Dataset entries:
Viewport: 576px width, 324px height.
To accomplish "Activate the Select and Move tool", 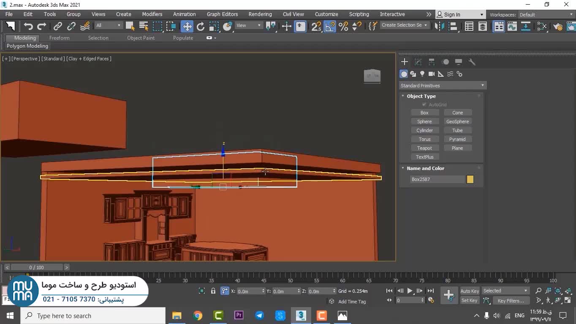I will coord(187,27).
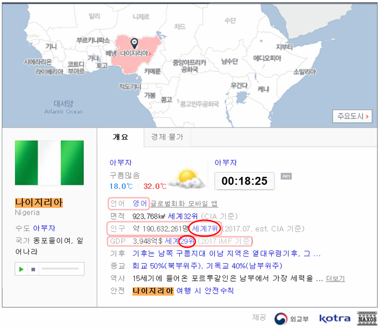Open the 영어 language link
Viewport: 380px width, 336px height.
(140, 204)
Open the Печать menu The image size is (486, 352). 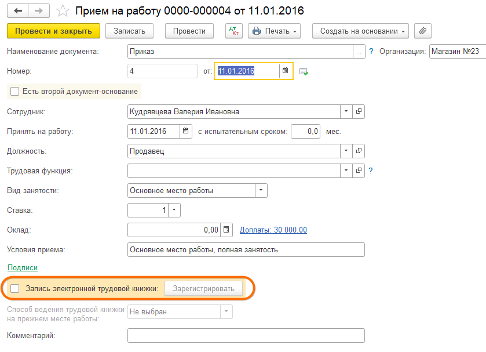275,31
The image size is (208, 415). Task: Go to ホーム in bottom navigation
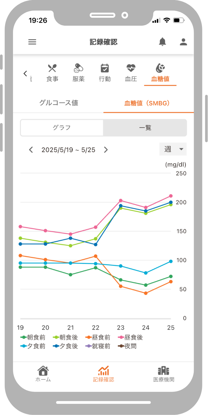click(x=43, y=374)
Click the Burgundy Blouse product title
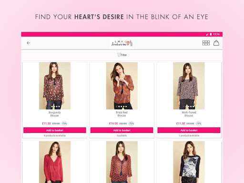 (x=55, y=114)
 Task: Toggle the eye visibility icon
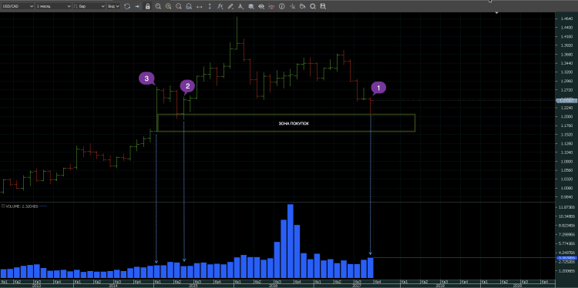click(x=261, y=6)
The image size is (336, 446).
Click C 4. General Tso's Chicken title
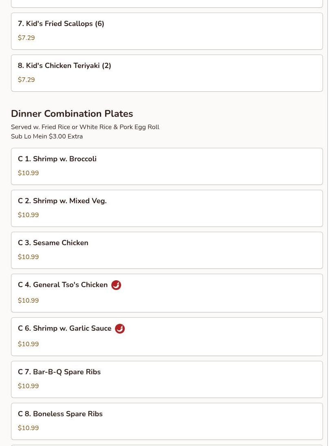pyautogui.click(x=63, y=285)

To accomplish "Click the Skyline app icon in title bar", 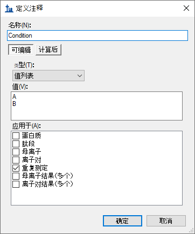I will [x=9, y=8].
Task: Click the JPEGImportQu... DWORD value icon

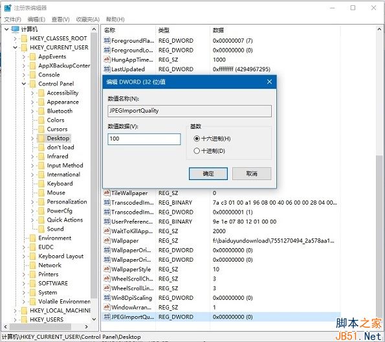Action: coord(107,317)
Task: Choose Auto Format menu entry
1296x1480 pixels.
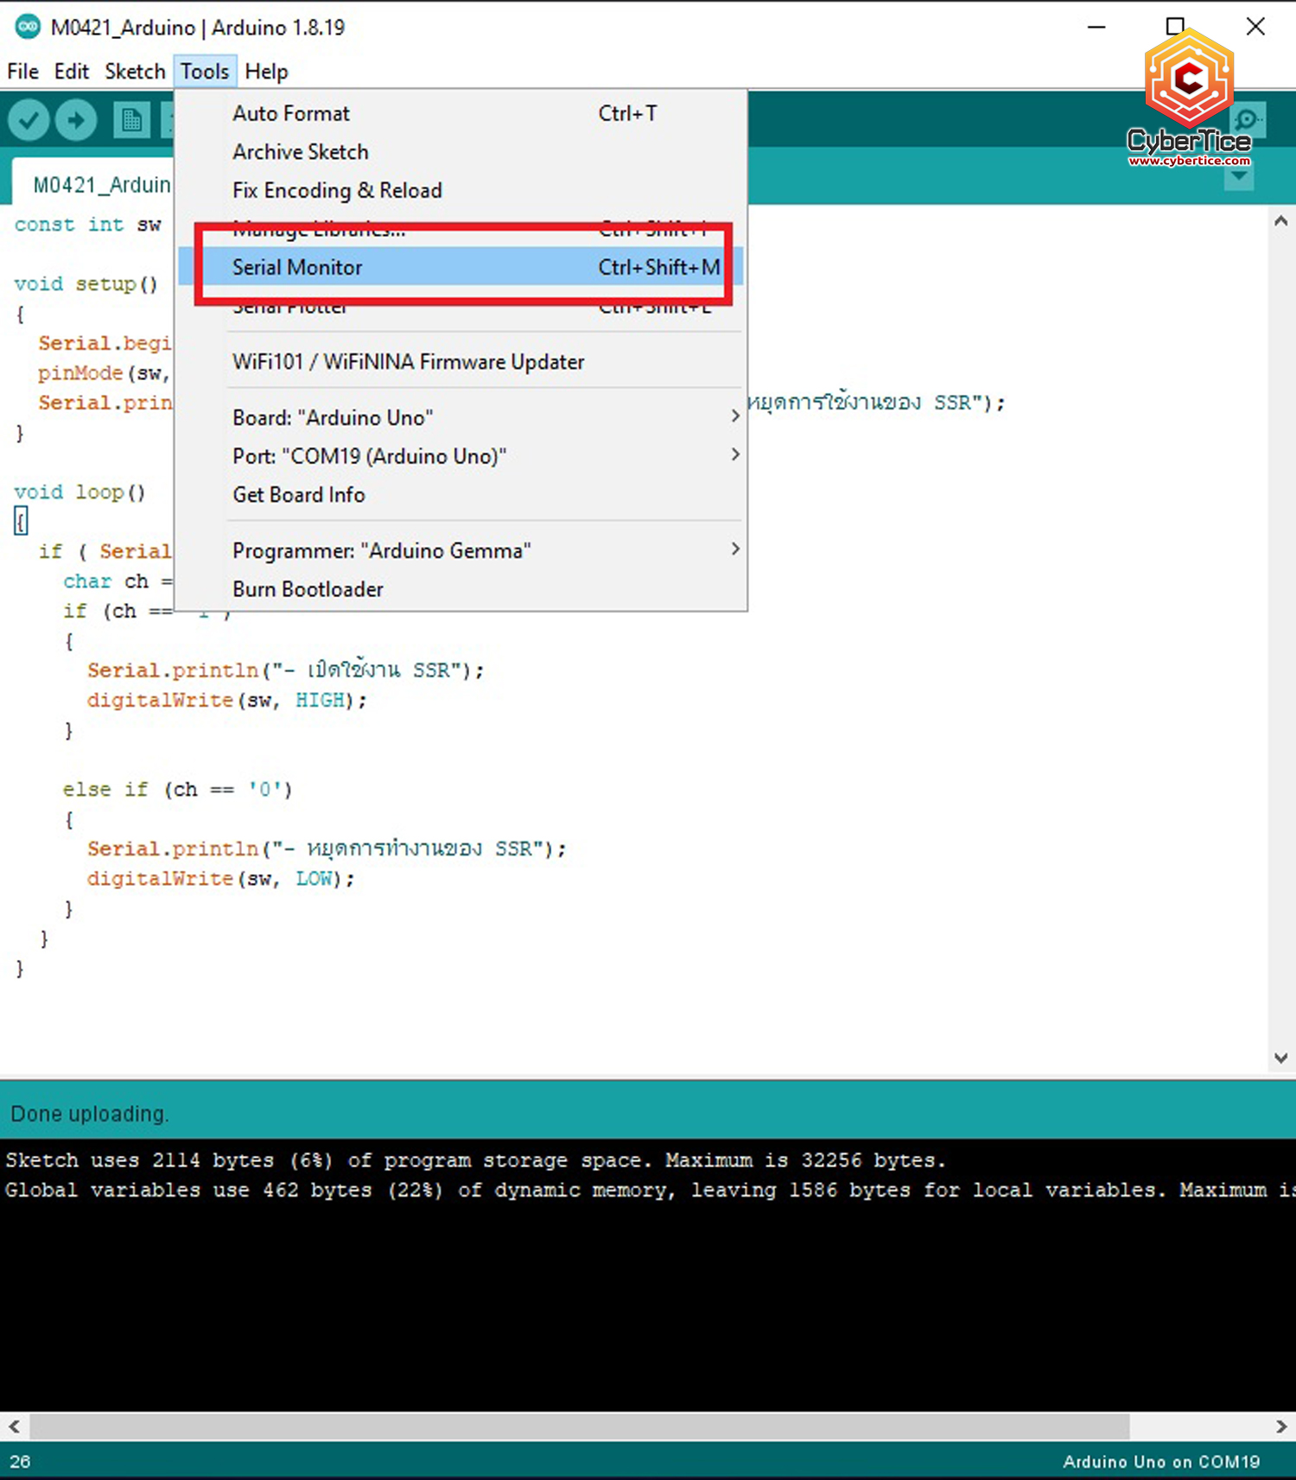Action: [x=291, y=113]
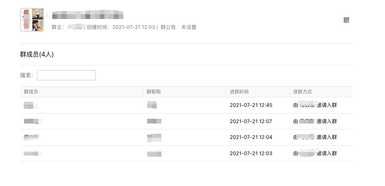Sort by the 进群时间 column header
Viewport: 385px width, 186px height.
pos(239,92)

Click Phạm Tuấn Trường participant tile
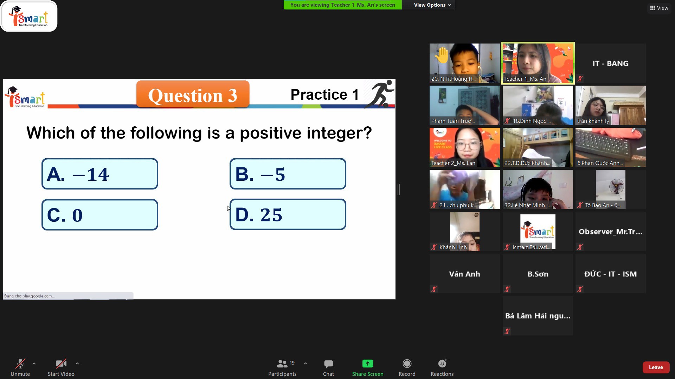click(x=464, y=105)
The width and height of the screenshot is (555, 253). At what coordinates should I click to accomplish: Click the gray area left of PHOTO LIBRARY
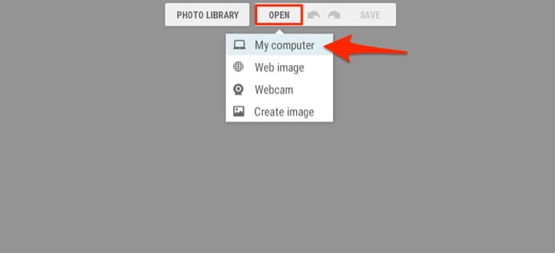(82, 15)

# [Assigned task]
Locate "Task: Click the" in the entries above. Copy, exactly and only, the lines from that line to the end, leaving out the pictures.

# [Result below]
Task: Click the JPEGImportQu... DWORD value icon

Action: coord(107,317)
Task: Choose Auto Format menu entry
1296x1480 pixels.
Action: [x=291, y=113]
Sort by the 进群时间 column header
Viewport: 385px width, 186px height.
pos(239,92)

Click Phạm Tuấn Trường participant tile
click(x=464, y=105)
The width and height of the screenshot is (555, 253). At what coordinates should I click to accomplish: Click the gray area left of PHOTO LIBRARY
(82, 15)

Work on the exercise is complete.